• [Assigned task] When you reach the line with "Get My Free Class Now! (205, 1603)", transcribe it and each line after it through the last one below, exactly. Pictures stay out.

[Data excerpts]
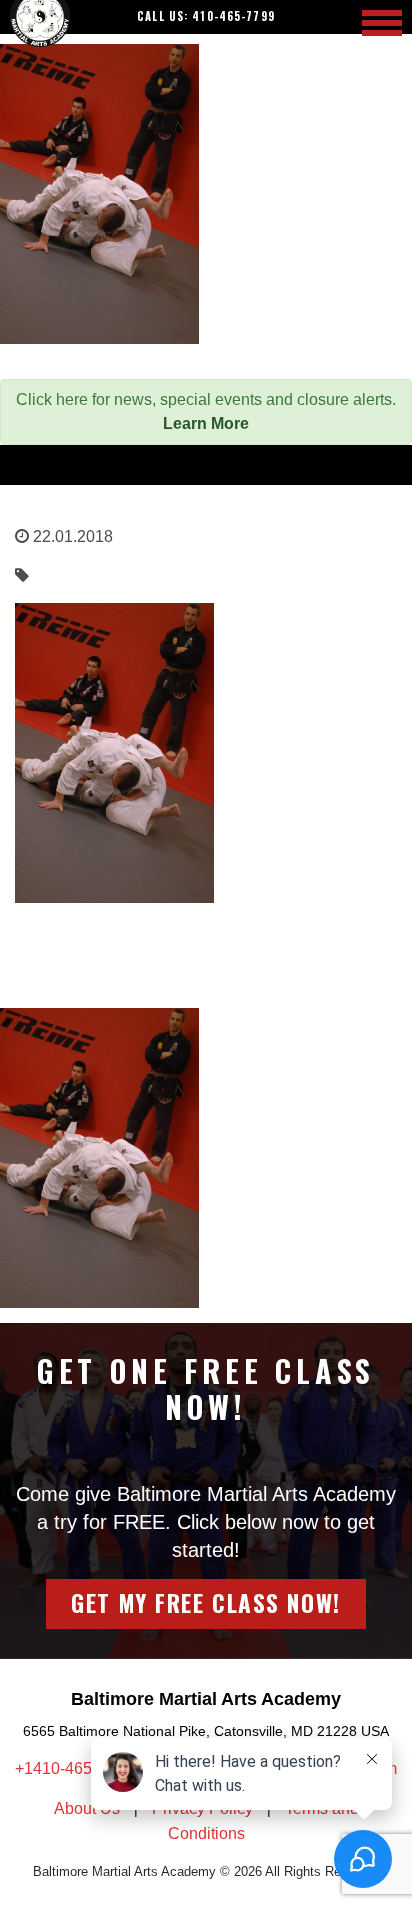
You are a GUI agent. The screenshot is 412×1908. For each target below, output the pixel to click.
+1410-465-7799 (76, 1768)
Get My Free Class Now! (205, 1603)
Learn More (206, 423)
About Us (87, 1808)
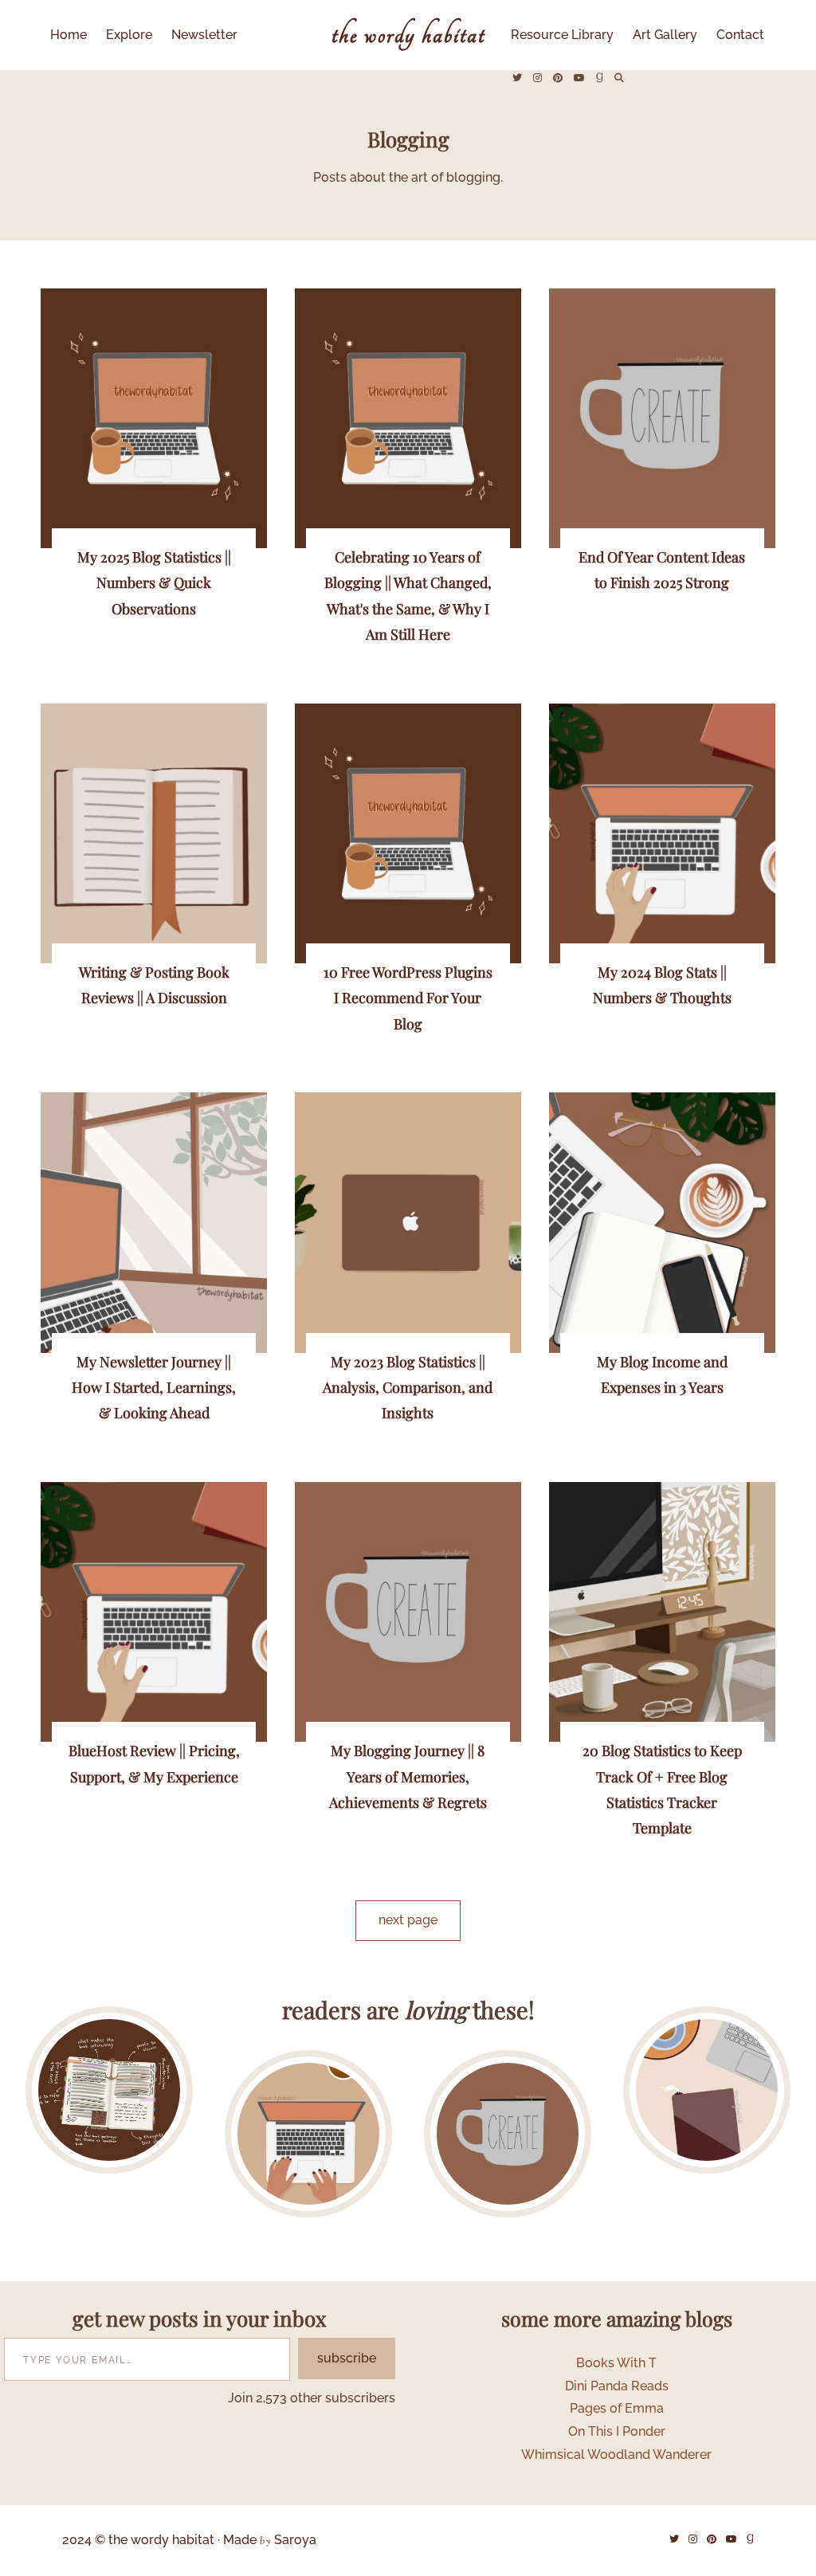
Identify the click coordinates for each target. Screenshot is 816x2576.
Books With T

• [Task output]
Get My Free Class Now! (205, 1603)
Learn More (206, 423)
About Us (87, 1808)
Identify the click coordinates for each target. Screenshot is 816x2576.
Books With T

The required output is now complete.